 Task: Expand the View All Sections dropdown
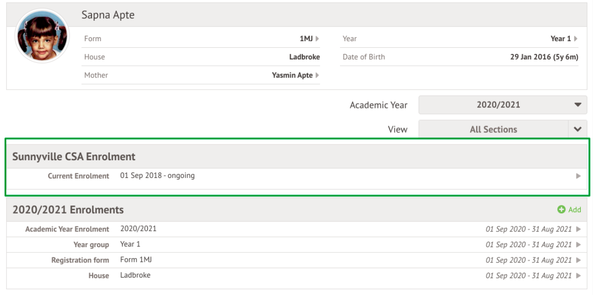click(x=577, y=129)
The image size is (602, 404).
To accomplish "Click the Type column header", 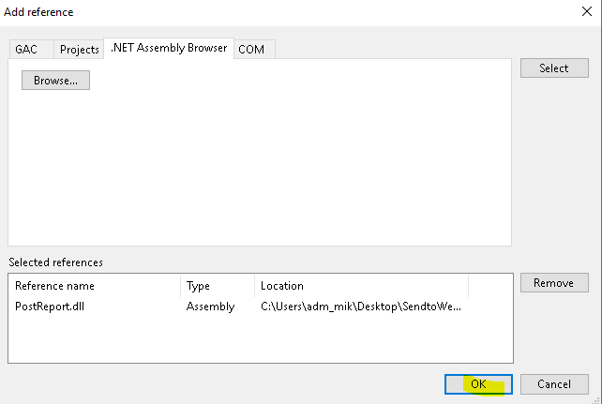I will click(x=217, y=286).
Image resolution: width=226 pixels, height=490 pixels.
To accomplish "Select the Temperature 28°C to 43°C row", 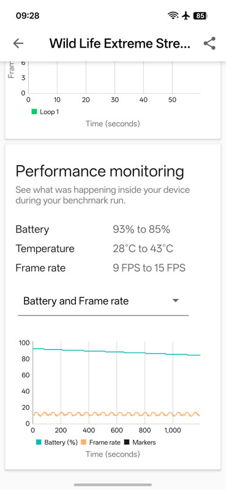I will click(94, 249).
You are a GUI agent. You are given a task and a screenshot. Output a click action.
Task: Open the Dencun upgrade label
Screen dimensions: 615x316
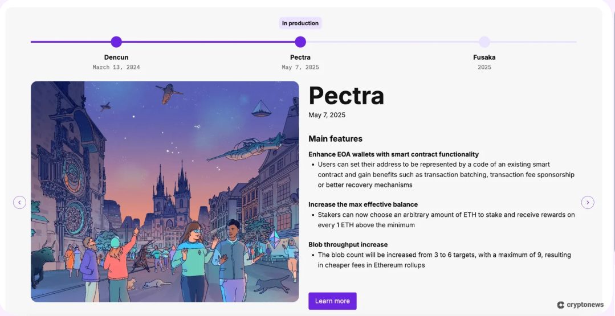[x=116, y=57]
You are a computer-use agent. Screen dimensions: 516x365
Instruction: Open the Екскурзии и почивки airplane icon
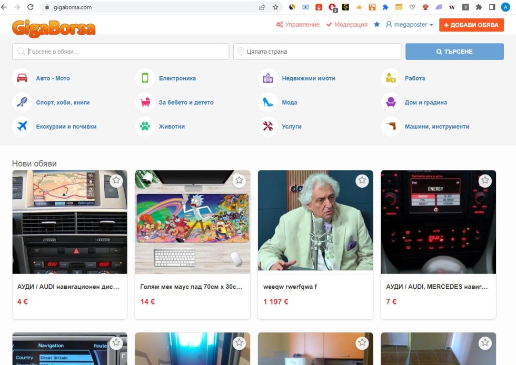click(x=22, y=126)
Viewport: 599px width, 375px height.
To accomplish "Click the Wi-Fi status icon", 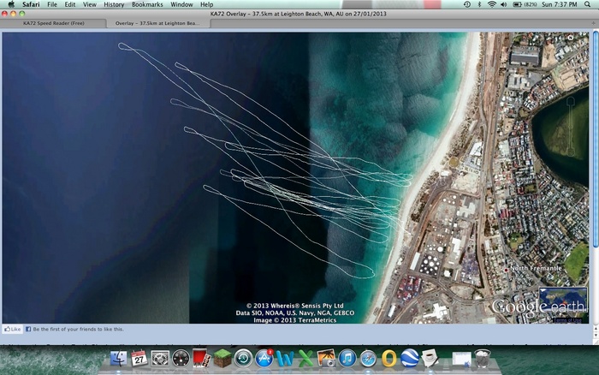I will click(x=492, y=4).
—————
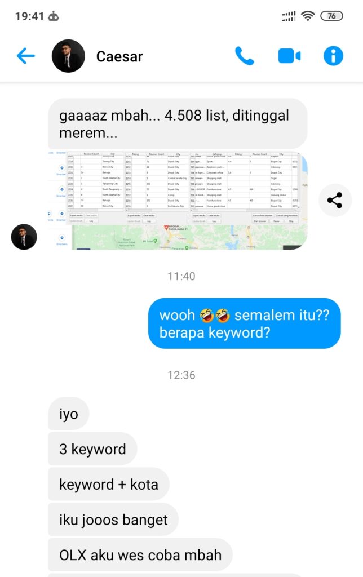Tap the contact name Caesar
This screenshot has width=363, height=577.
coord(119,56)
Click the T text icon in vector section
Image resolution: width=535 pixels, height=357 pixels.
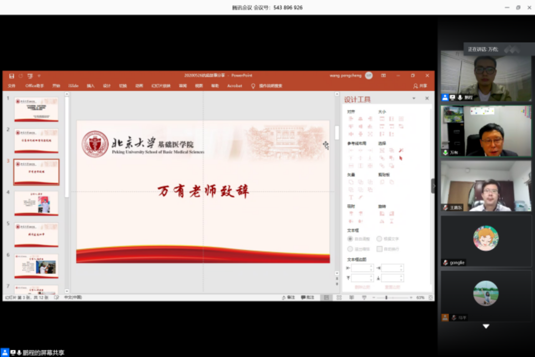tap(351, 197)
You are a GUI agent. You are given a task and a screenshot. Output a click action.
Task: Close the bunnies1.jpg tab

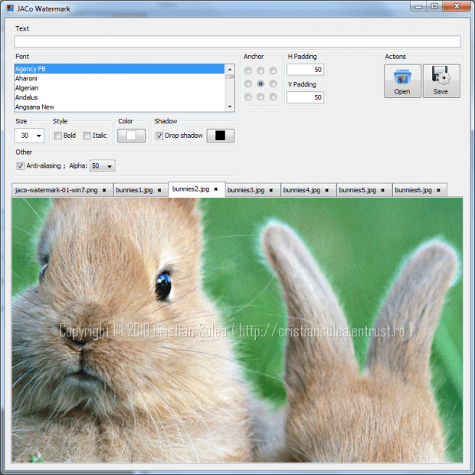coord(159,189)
—————
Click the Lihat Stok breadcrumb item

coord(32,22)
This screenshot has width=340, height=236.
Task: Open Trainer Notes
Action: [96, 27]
—————
*What is expected:* Because only one stretch of the records is wanted, please output the lines from the one holding "Task: Open the Dencun upgrade label" through the one holding "Viewport: 599px width, 375px height." exactly, both included, and leave every picture out.

*Answer to this problem:*
Task: Open the Dencun upgrade label
Screen dimensions: 615x316
[x=116, y=57]
You are a computer-use agent. Screen dimensions: 516x365
Instruction: Open the Екскурзии и почивки airplane icon
click(x=22, y=126)
Viewport: 599px width, 375px height.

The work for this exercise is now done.